(LM Otero/AP Photo)
When the fourth quarter began, Baylor was up 41-21 and seemed to have finally won the school’s first Cotton Bowl in its third appearance in the game. They had extended their lead to 20 points thanks to backup offensive guard LaQuan McGowan, who had checked in on the edge of the line as an eligible receiver. When quarterback Bryce Petty saw the 6’7″, 390-pound lineman streaking free without a defender in sight, he lobbed the ball to his gargantuan target.

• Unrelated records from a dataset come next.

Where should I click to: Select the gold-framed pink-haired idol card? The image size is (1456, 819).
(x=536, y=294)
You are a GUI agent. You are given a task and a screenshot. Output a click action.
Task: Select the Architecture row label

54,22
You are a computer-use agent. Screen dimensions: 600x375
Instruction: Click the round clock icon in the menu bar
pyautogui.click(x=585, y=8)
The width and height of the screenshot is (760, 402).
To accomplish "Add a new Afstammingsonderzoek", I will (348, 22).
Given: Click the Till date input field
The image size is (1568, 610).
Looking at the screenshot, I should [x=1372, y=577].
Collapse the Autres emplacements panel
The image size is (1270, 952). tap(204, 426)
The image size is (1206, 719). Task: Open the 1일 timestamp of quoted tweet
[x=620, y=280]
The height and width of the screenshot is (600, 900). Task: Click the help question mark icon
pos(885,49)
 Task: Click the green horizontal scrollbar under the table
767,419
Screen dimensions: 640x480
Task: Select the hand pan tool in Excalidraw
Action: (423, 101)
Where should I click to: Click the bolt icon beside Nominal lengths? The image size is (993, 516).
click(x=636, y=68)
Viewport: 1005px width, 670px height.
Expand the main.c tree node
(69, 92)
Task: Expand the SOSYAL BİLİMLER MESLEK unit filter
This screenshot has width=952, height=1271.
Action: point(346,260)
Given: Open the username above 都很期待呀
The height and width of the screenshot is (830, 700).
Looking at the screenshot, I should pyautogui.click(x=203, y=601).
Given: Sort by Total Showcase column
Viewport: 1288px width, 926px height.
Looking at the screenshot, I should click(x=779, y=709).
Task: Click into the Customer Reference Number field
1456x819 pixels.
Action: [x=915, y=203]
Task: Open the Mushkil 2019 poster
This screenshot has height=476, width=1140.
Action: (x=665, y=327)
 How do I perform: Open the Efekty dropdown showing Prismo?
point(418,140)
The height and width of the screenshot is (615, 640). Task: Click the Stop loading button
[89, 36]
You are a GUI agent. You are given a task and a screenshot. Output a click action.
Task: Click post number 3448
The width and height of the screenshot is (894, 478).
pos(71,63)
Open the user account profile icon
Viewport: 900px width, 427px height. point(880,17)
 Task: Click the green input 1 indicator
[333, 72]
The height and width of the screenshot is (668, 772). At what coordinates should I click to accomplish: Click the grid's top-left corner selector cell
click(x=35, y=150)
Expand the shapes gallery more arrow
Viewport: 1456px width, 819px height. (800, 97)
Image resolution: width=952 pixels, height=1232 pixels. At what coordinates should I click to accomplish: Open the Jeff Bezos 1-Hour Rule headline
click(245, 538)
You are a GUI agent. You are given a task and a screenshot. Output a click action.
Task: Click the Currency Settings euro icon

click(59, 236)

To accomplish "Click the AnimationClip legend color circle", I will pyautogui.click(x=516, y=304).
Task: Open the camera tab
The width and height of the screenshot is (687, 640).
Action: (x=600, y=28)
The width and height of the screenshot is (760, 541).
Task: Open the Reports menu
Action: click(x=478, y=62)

The 18-yard touchdown seemed to seal the game for the Bears against Michigan State. When Spartans quarterback Connor Cook threw an interception on the following drive, victory seemed inevitable. A missed Baylor field goal at the beginning of the fourth quarter seemed mere mathematics, inconsequential in the greater scheme of things.
But as time slipped away from the defending Rose Bowl champions, Michigan State started to chip away at the lead. Cook found Josiah Price for an eight-yard touchdown less than three minutes into the final frame at the end of a five-play drive that needed just over two minutes to cover 79 yards. Cook would throw a second interception on the next drive, negating a successful onside kick, but the Spartans recovered to score twice in the last five minutes to pass Baylor on the scoreboard. The comeback gave Michigan State the Cotton Bowl victory in its first appearance in the game, completing an 11-2 season in which the Spartans’ only losses came to the two teams that will square off for the national championship on January 12.
For Baylor, it is a second straight opportunity lost. Last year the Bears won their first Big 12 title and earned a trip to the Fiesta Bowl as a result. There they faced UCF, the AAC champion in that league’s last year of automatic-qualifying status as the former Big East, losing 52-42 to the Knights in a game they never led. This year the chance was there, with 27 unanswered points reversing an early 14-7 Michigan State lead and putting Art Briles’ team ahead by 20 in the third quarter. Spartans tailback Jeremy Langford found the endzone on his second of three touchdown runs to reduce the deficit to 34-21 before McGowan’s unexpected score capped the third-quarter scoring.
The fourth quarter belonged to Michigan State. Langford scored a third touchdown on a day where he carried 27 times for 162 hard-fought yards, Cook hit Price and Keith Mumphery on touchdown passes, and everything fell apart for Baylor both defensively and offensively. The Bears defense had held the Spartans to just 302 total yards of offense through three quarters; they gave up 250 yards in the fourth-quarter collapse. A Baylor offense that had put up 516 yards in the first three quarters, meanwhile, was held by Michigan State’s defense to just 67 once the last quarter commenced.
As a result Bryce Petty, one of the most prolific passers over the past two seasons, finished his college career 0-2 as the starter in Baylor bowl games. Petty put up a ridiculous stat line in losses to UCF and Michigan State: 66 of 98 (67.3 percent) for 906 yards, five touchdowns, and two interceptions, along with four rushing touchdowns. This year alone, he accounted for 550 passing yards and completed over 70 percent of his passes against a stout Spartan defense.
But the ultimate goal, victory, was not to be his. Instead it was the redshirt junior Cook, a much less-heralded quarterback on a team defined by its defense, who experienced the thrill of winning. He completed fewer of his passes for several hundred fewer yards with fewer touchdowns and one more interception than Petty, but he once again was successful in crunch time as the Spartans engineered a second-half bowl comeback for the second straight year.